If someone says something like, "This (insert some sort of task here) is really difficult," I may hear it as a statement, but still keep doing whatever I'm doing. 

If someone says, "Could you grab a mop and wipe up this sticky stuff on the floor?" or "Would you mind helping me with this?" then I will do it.  But you have to say it, not just hint around at it. 

It is hard for me to understand what the benefits of hinting around, rather than just asking for help, are. If you are hinting around because your expectation is that the person will take the hint and do what you want them to do, then why not just say it? 

Some hints are even more vague. I remember a specific incident from when I was a teenager. I was in some sort of group therapy thing that parents and behaviorally challenged teenagers attended at the hospital. My mom was complaining about a time that she had left the vacuum cleaner out when she went to work, with the expectation that I would vacuum the living room. But when she had come home from work, she'd seen that I hadn't vacuumed. 

At the time, vacuuming the living room was not one of my usual chores. She hadn't asked me to vacuum, or left a note. She'd just put the vacuum there. I tried to explain this. "You didn't tell me to vacuum, so I didn't know you wanted me to do it."

One of the staff members running the group replied, "So you feel like you need to be told to do something in order to do it?" (She wasn't being supportive, by the way... she was more or less pointing out that I was selfish. Even through my autism, I could understand that implication!) 

Well, yes. Seeing the vacuum cleaner out in the room did not mean to me, "Mom wants me to vacuum." If anything, I would have thought, "The vacuum doesn't belong there," and I would have put it away. But I probably just noticed it for a brief moment, thought nothing of it, and went about doing whatever I usually did. 

The lesson here is, if you want something from an autistic person (or anyone, really, because it is probably just simpler this way) just blurt it out. 

The comic also suggested that people include a time limit in their request. 

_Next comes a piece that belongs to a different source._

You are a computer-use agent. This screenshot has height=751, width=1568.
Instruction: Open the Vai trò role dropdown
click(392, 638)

This has gotten me in trouble at work a few times, because if my supervisor said something like, "I need you to  do this," I would say, "Okay." But I would usually have a giant pile of other things I needed to get done, so I'd intend to get to the requested task eventually. And then a few days later, the supervisor would be like, "Why didn't you do this?" I would be thinking, "I didn't do it yet.

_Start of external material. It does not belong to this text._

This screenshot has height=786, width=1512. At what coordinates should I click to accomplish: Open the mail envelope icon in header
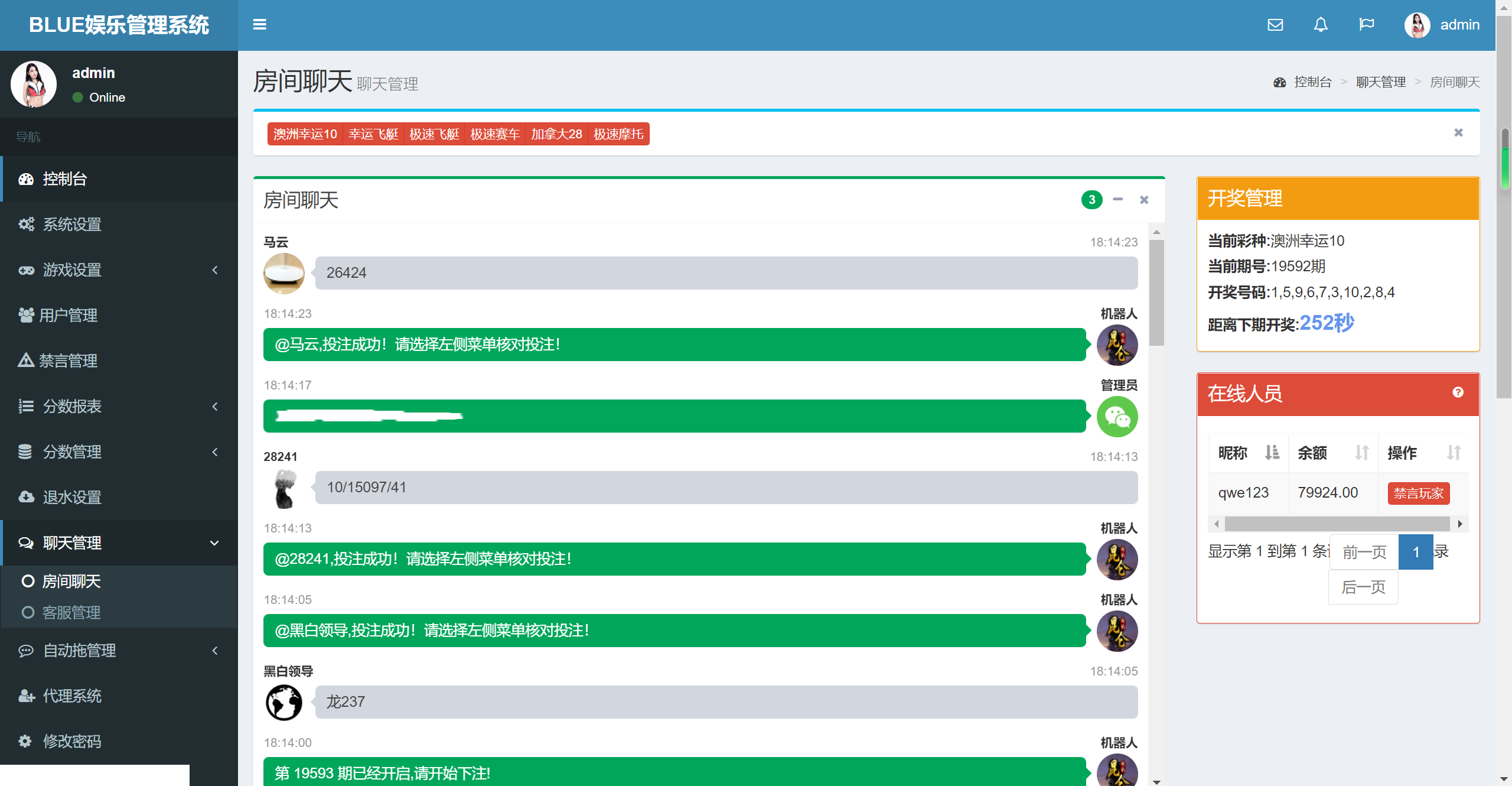pyautogui.click(x=1275, y=25)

Autistic people could train themselves to constantly ask for more information. For instance, I could just learn that, any time I hear someone make a comment, I should volunteer to take care of the problem, or ask, "Do you mean you want me to do this?" And whenever I  am asked to do something, I could try to remember to say, "When do you want it done by?" I'd have to become hypervigilant about it, constantly asking for more information, constantly volunteering to do random tasks that someone mentions. It might be easier if people could just be direct and specific when they want me to do something. 

People can even use this idea when talking to anyone. Parents, do your kids not clean their rooms when you say, "This room is a pig sty?" Why not just say, "Please clean up your room by the end of this week." Spouses, are you frustrated because your spouse doesn't fix a broken object because you commented, "This object is broken?" Try saying, "Could you please fix this object?" Friends, are you frustrated because your friend didn't volunteer to come bring you hot soup when you told them you have a cold? You could just ask them, "I need you to bring me some hot soup this afternoon." Give it a try, and see what happens!